**Your goal**
In your copy, leave out the pictures and output only the lines from the one holding "You are a GUI" through the end of the data below, exactly.

[Stored data entries]

····················

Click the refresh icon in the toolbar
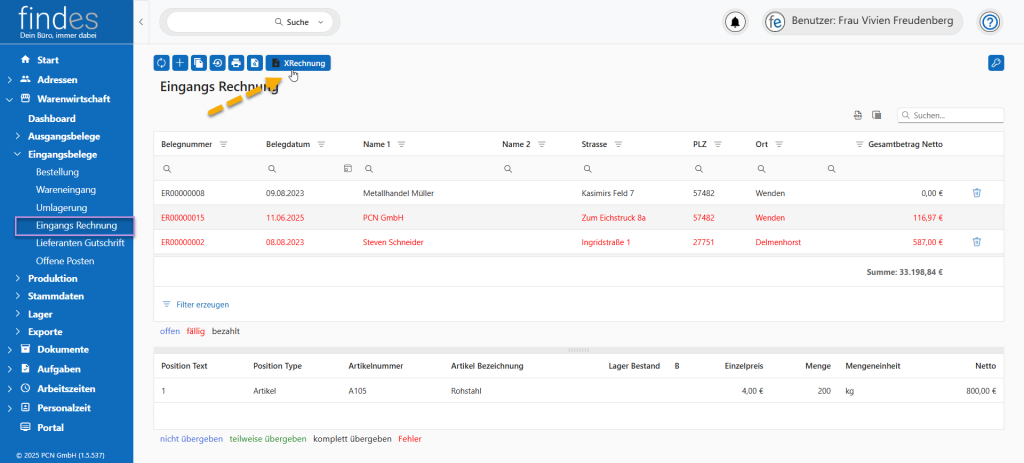 click(162, 63)
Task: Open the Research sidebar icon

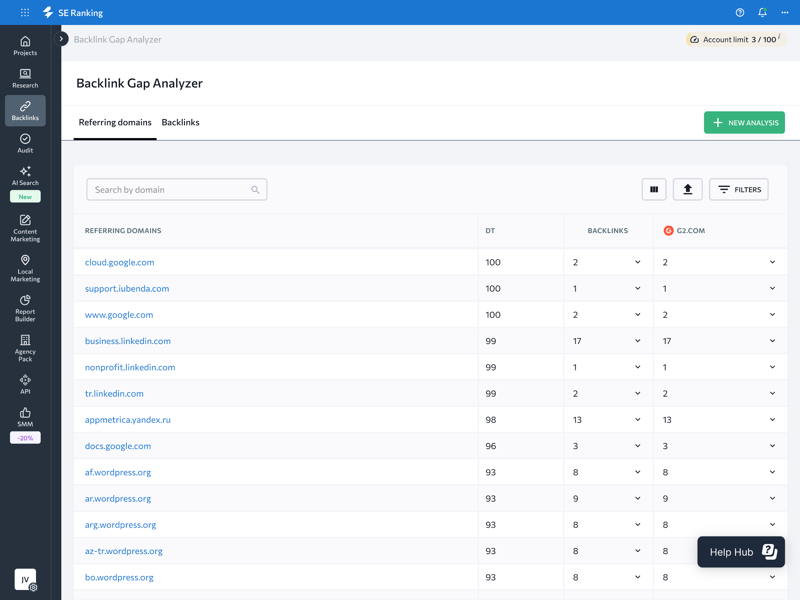Action: (25, 78)
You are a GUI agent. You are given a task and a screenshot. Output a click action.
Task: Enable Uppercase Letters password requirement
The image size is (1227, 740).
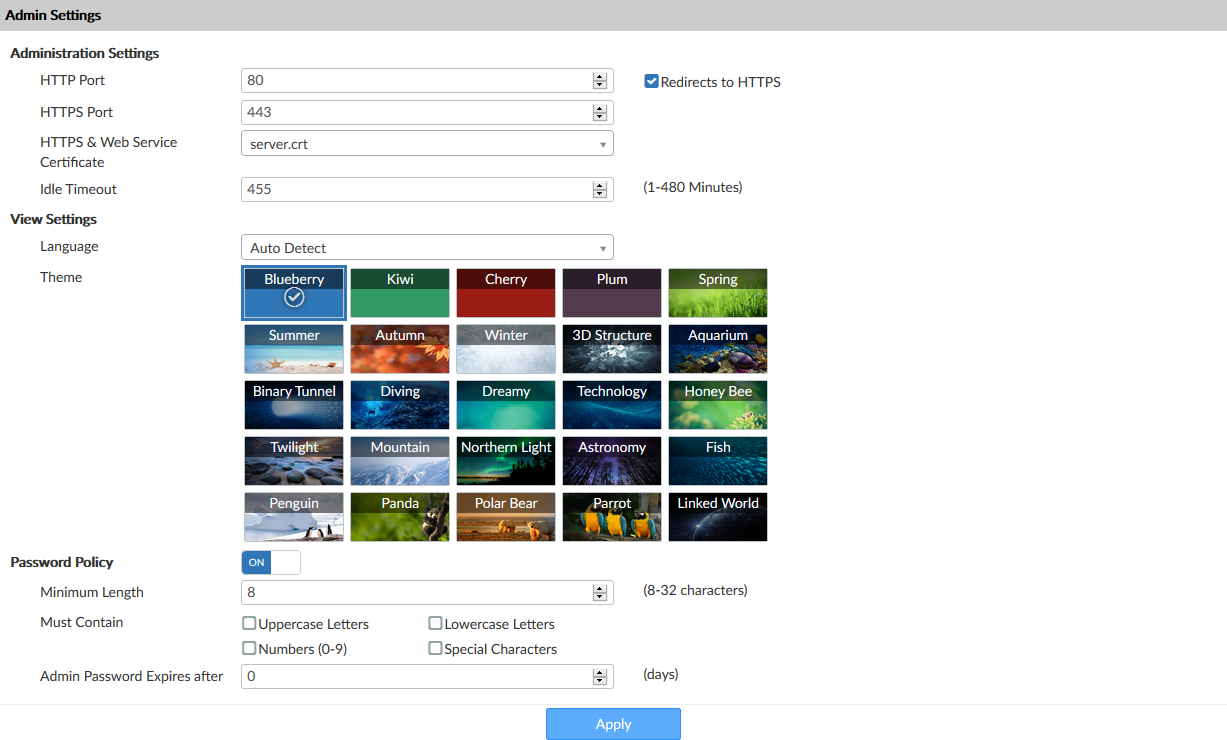coord(249,623)
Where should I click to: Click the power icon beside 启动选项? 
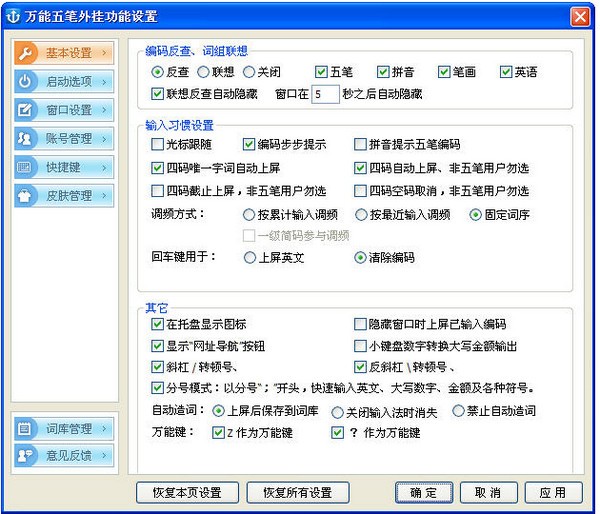[27, 81]
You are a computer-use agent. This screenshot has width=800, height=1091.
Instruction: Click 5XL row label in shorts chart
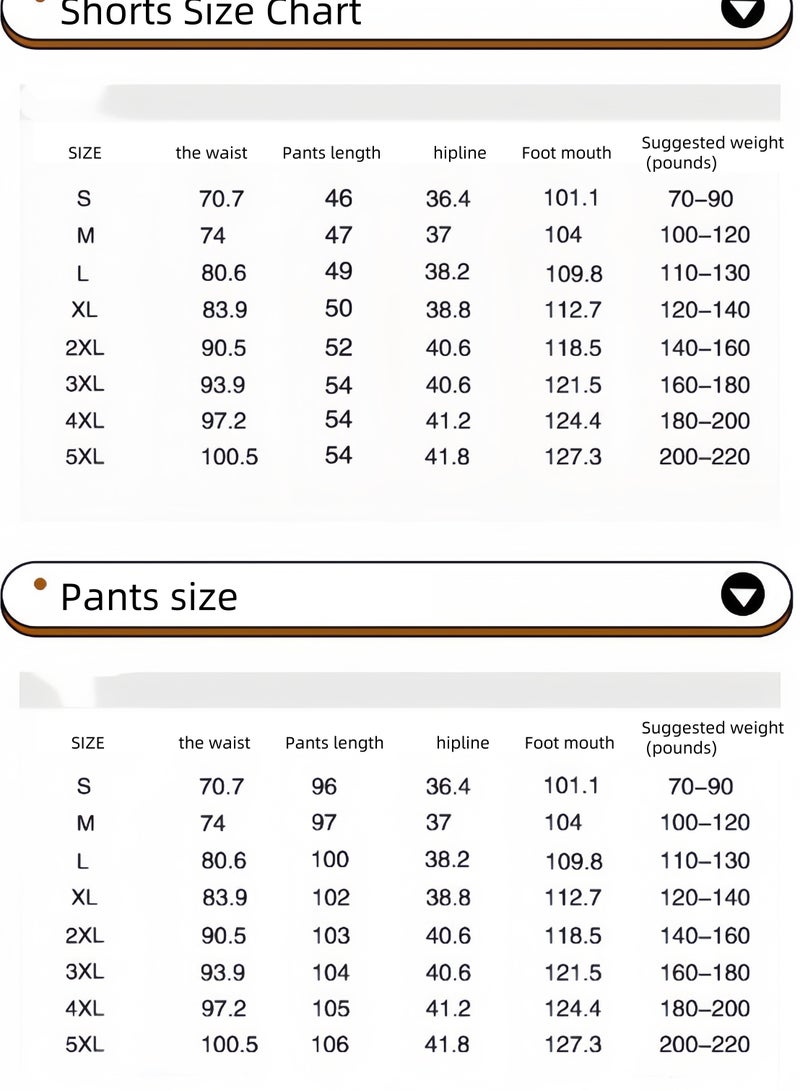[x=85, y=456]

····················

**Result of this exercise**
You are a GUI agent. You are given a task and a screenshot. Output a click action.
Task: Enable Uppercase Letters password requirement
The image size is (1227, 740).
coord(249,623)
Where should I click to: Click the power icon beside 启动选项? 
[27, 81]
You are a computer-use agent. This screenshot has width=800, height=1091.
Instruction: Click 5XL row label in shorts chart
[x=85, y=456]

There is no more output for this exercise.